Material provided:

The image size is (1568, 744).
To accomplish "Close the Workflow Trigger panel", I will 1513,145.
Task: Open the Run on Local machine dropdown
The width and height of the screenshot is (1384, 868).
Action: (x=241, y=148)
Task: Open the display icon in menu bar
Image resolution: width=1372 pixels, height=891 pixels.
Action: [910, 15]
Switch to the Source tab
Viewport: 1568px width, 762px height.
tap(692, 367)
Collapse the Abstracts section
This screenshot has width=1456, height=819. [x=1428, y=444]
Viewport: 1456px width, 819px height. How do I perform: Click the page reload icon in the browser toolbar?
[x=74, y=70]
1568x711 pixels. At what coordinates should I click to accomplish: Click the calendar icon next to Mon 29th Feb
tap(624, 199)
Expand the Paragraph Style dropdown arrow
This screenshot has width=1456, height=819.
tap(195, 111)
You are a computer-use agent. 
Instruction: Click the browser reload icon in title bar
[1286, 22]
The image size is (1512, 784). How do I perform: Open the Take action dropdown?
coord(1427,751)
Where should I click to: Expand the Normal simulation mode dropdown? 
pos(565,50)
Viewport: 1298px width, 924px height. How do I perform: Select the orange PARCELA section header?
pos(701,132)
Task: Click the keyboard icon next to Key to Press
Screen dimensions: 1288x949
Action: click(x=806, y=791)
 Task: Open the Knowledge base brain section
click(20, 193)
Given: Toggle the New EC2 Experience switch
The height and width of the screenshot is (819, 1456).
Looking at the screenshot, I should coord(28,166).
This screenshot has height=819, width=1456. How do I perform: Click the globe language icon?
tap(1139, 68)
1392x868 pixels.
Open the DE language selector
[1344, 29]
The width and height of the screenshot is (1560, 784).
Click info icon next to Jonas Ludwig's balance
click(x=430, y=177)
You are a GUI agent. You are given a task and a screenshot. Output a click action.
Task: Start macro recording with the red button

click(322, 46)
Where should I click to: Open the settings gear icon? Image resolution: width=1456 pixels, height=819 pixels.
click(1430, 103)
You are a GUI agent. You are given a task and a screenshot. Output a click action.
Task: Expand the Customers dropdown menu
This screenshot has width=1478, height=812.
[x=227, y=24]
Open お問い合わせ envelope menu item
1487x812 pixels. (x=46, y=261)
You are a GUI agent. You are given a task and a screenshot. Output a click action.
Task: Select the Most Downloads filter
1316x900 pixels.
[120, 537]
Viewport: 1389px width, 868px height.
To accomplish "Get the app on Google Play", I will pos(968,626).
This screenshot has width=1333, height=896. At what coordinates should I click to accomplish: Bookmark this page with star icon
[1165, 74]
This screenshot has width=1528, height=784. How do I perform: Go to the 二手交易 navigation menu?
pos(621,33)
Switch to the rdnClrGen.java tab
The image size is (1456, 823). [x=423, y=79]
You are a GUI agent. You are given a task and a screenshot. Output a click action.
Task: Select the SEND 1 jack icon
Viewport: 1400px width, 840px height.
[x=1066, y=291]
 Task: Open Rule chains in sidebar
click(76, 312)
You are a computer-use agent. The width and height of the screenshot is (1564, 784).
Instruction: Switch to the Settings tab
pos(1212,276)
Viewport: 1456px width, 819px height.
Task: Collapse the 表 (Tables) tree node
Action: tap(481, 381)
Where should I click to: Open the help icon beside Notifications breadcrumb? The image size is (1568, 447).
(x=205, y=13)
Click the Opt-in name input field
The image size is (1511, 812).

Description of the task:
Could you output the lines above, exactly as written, from the one containing "You are a computer-use agent. The" through the last, with both ends included and no others?

Task answer:
You are a computer-use agent. The width and height of the screenshot is (1564, 784).
Instruction: Switch to the Settings tab
pos(1212,276)
Viewport: 1456px width, 819px height.
Task: Collapse the 表 (Tables) tree node
Action: tap(481, 381)
Where should I click to: Open the help icon beside Notifications breadcrumb? The image size is (1568, 447).
(x=205, y=13)
Click the Opt-in name input field
The image size is (1511, 812).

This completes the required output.